Thursday, January 6th, 2011 admin

This is an article I wrote for the New Jersey Gasoline Retailers Association in December 2008. Despite the span of time, and the implementation of SRRA, the suggestions here are worth reviewing.  Although this was  written for operating a gasoline station, the suggestions here are also applicable to many other environmentally sensitive or  environmentally contaminated properties. Again, before entering into a lease of this kind, or deciding to lease your property to a third party, please  consult your attorney.

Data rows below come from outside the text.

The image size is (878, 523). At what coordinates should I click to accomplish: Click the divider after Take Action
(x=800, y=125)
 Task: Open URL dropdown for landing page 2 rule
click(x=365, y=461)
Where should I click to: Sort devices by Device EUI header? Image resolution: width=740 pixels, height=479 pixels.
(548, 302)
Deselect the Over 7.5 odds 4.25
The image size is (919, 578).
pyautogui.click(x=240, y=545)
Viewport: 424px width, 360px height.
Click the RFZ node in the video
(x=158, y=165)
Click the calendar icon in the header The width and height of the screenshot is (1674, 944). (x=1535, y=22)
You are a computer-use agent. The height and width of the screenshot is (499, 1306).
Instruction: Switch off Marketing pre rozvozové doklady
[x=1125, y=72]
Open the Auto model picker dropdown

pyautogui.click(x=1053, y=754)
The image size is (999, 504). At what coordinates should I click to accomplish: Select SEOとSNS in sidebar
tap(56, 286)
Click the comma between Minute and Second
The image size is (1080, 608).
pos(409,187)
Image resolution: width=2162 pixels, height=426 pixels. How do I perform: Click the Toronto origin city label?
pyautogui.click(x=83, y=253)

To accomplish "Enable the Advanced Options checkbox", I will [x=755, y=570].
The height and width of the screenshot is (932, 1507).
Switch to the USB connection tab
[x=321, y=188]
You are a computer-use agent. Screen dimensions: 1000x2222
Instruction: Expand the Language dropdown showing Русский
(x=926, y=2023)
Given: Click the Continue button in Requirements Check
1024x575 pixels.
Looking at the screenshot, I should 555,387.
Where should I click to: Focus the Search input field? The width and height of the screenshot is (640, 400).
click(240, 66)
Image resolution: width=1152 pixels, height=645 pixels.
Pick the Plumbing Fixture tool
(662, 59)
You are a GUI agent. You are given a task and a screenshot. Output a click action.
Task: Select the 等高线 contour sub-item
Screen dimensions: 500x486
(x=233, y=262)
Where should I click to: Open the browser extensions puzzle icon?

Part One in a Two Part Series
By Alan Ashkinaze

Leasing a gasoline station in the current economy is fraught with many challenges; and one of the most important (yet overlooked) challenges is avoiding the environmental traps caused by the actions or inactions of your tenant. Lessors of gasoline service stations live in constant fear that an environmental liability, such as contamination caused by a spill or discharge, or penalties levied by NJDEP, will devastate their business or investment. Fault is not necessary for liability. Despite this reality, lessors of gasoline stations rarely take the proactive measures necessary to minimize their environmental exposure. Unfortunately, as too many of us know, the failure to take such actions can be tragic. Environmental liabilities fall into two categories: contamination and compliance. In New Jersey, many of the state’s environmental statutes, such as the Spill Compensation and Control Act (Spill Act), and New Jersey Underground Storage of Hazardous Substances Act (UST Act), impose joint and several liability on the property owner and facility operator. Because of this, lessors, as the real property owner, often find themselves liable to the government for remediation contaminated property caused by their tenant. Current property owners can be held responsible for the site cleanup even if they did not own the property when it was contaminated and even if the contamination was caused by another party, such as a tenant, a prior tenant, or previous owner. Similarly, a lessor can be held liable for their tenant’s failure to comply with other state statutes and regulations. For example, the UST Act imposes joint and several liability on the current owner (lessor) and the facility operator (tenant) for failure to comply with the UST Act provisions. Should the operator/ tenant be unable, or simply unwilling, to correct the violations or pay the NJDEP levied penalties, NJDEP will deem will deem with the lessor (as the property owner) responsible for compliance and/or payment of fines.

So, what can lessors (as owners of the service station property) do to prevent being held responsible for the environmental liabilities caused by other parties?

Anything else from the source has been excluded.